Dropping every picture, set down exactly the lines in the entries below, starting with the line with "Viewport: 1210px width, 930px" and going on through the line with "Viewport: 1130px width, 848px height.".

═════ Dataset content

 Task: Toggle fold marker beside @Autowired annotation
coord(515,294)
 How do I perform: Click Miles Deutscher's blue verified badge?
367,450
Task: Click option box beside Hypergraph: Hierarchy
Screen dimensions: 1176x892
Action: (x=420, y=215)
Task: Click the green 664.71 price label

══════════
═════ Dataset content

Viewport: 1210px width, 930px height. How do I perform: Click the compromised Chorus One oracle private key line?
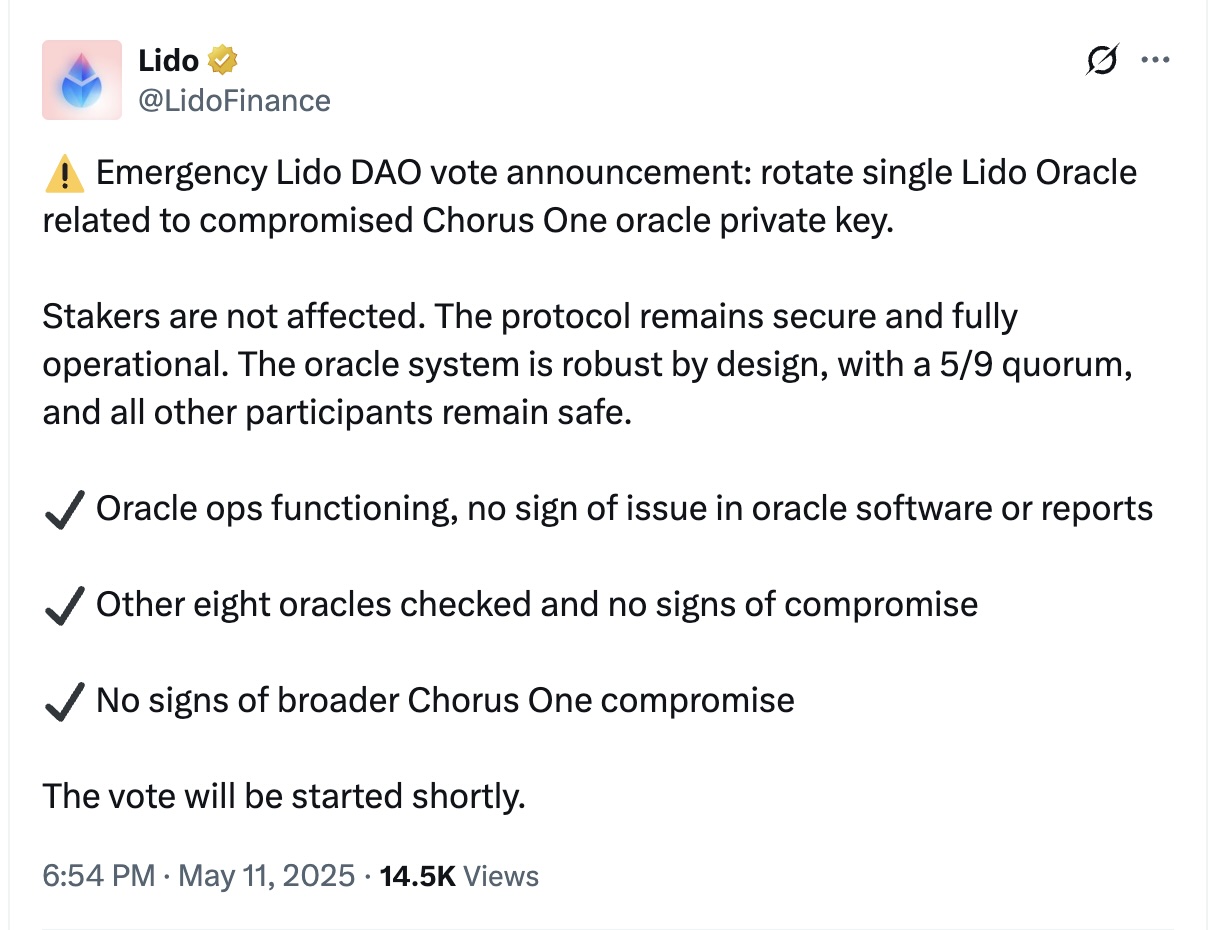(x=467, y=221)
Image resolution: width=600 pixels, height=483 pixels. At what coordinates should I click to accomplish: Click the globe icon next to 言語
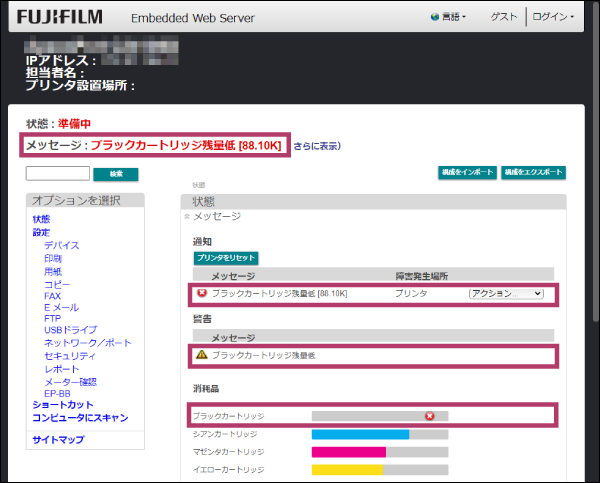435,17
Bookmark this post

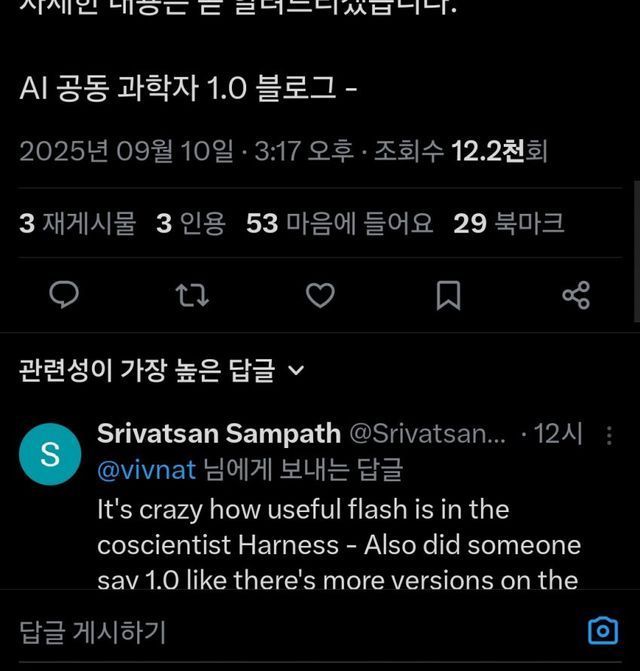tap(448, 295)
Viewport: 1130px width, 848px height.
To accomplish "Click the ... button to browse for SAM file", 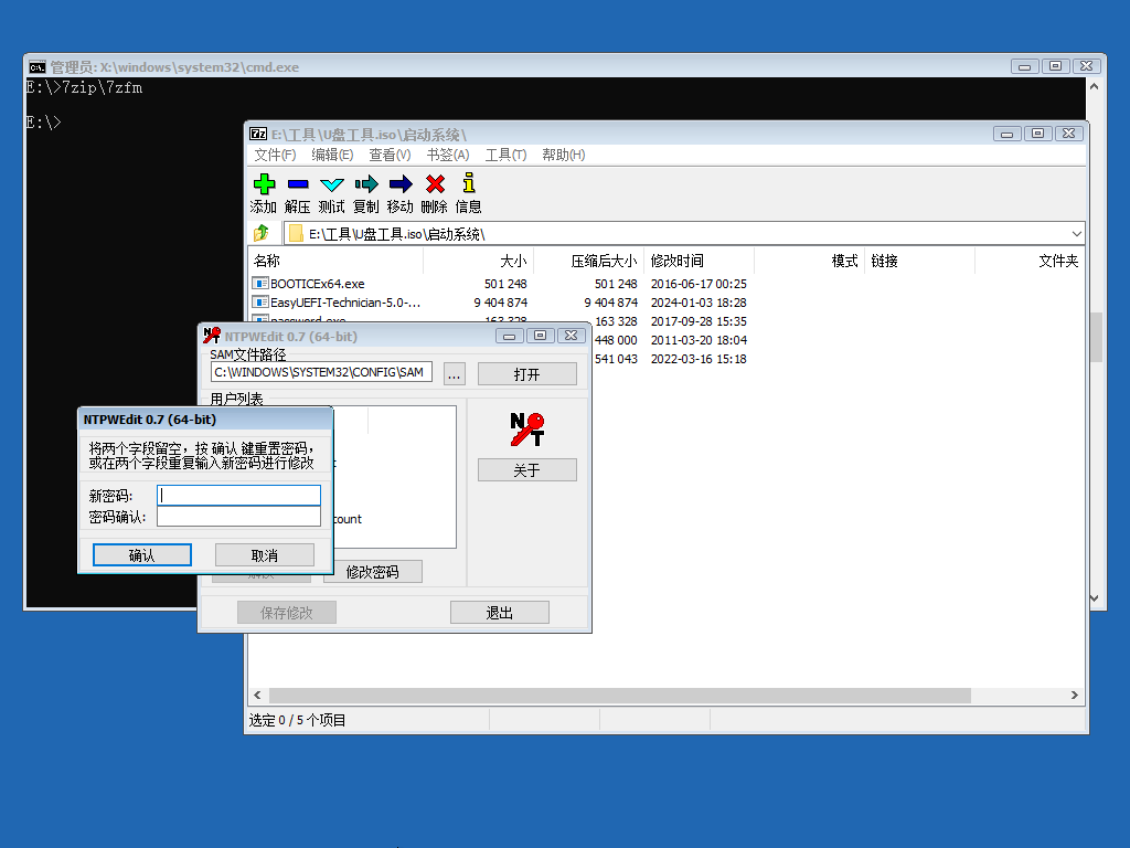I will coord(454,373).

══════════

## Result of this task
Viewport: 1210px width, 930px height. How do I perform: Click the compromised Chorus One oracle private key line?
(x=467, y=221)
Image resolution: width=600 pixels, height=483 pixels. At what coordinates should I click to accomplish: Click the globe icon next to 言語
435,17
Bookmark this post

tap(448, 295)
Viewport: 1130px width, 848px height.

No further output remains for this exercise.